===== Excerpted records
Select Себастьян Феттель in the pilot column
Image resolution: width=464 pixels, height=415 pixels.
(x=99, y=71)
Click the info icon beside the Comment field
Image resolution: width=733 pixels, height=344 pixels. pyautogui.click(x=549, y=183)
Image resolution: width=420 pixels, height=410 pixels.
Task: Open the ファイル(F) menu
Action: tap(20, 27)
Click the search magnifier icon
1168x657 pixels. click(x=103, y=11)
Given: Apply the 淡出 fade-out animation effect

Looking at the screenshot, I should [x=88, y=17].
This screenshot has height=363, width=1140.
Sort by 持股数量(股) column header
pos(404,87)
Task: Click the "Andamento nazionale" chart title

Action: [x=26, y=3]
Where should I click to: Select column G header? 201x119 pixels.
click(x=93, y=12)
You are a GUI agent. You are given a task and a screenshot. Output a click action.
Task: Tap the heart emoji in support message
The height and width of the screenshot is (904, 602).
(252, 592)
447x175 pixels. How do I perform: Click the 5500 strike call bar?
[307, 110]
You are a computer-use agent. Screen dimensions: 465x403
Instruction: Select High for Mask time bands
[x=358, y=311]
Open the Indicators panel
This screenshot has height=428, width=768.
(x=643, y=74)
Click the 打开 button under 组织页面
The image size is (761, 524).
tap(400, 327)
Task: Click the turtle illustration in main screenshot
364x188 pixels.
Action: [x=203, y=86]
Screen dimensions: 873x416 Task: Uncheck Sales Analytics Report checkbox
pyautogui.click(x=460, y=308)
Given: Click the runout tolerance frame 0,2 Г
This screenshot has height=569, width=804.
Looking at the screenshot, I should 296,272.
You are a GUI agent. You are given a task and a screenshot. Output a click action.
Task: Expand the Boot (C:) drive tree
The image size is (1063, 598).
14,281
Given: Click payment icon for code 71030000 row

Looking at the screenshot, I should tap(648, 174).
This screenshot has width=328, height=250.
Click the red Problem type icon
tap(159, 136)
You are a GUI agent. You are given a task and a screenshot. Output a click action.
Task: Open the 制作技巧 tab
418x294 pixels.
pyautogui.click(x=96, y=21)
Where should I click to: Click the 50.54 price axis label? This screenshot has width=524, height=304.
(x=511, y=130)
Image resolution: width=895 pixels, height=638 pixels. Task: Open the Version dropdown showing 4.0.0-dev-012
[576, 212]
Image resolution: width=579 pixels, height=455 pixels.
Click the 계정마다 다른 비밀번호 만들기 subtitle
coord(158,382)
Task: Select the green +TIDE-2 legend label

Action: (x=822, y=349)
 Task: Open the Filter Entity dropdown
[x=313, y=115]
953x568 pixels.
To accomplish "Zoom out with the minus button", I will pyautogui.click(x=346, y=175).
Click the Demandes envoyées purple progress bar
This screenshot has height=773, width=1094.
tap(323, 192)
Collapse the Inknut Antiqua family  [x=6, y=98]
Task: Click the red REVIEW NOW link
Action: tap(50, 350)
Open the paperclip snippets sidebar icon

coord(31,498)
==========
Repeat the material word for word, beginning with the line containing "Given: Apply the 淡出 fade-out animation effect" and continuing through the line containing "[x=313, y=115]".

◆ **Task answer**
Given: Apply the 淡出 fade-out animation effect

Looking at the screenshot, I should [x=88, y=17].
This screenshot has height=363, width=1140.
Sort by 持股数量(股) column header
pos(404,87)
Task: Click the "Andamento nazionale" chart title

Action: [x=26, y=3]
Where should I click to: Select column G header? 201x119 pixels.
click(x=93, y=12)
You are a GUI agent. You are given a task and a screenshot. Output a click action.
Task: Tap the heart emoji in support message
The height and width of the screenshot is (904, 602).
(252, 592)
447x175 pixels. How do I perform: Click the 5500 strike call bar?
[307, 110]
You are a computer-use agent. Screen dimensions: 465x403
Instruction: Select High for Mask time bands
[x=358, y=311]
Open the Indicators panel
This screenshot has height=428, width=768.
(x=643, y=74)
Click the 打开 button under 组织页面
The image size is (761, 524).
tap(400, 327)
Task: Click the turtle illustration in main screenshot
364x188 pixels.
Action: [x=203, y=86]
Screen dimensions: 873x416 Task: Uncheck Sales Analytics Report checkbox
pyautogui.click(x=460, y=308)
Given: Click the runout tolerance frame 0,2 Г
This screenshot has height=569, width=804.
Looking at the screenshot, I should 296,272.
You are a GUI agent. You are given a task and a screenshot. Output a click action.
Task: Expand the Boot (C:) drive tree
The image size is (1063, 598).
14,281
Given: Click payment icon for code 71030000 row

Looking at the screenshot, I should tap(648, 174).
This screenshot has width=328, height=250.
Click the red Problem type icon
tap(159, 136)
You are a GUI agent. You are given a task and a screenshot. Output a click action.
Task: Open the 制作技巧 tab
418x294 pixels.
pyautogui.click(x=96, y=21)
Where should I click to: Click the 50.54 price axis label? This screenshot has width=524, height=304.
(x=511, y=130)
Image resolution: width=895 pixels, height=638 pixels. Task: Open the Version dropdown showing 4.0.0-dev-012
[576, 212]
Image resolution: width=579 pixels, height=455 pixels.
Click the 계정마다 다른 비밀번호 만들기 subtitle
coord(158,382)
Task: Select the green +TIDE-2 legend label

Action: (x=822, y=349)
 Task: Open the Filter Entity dropdown
[x=313, y=115]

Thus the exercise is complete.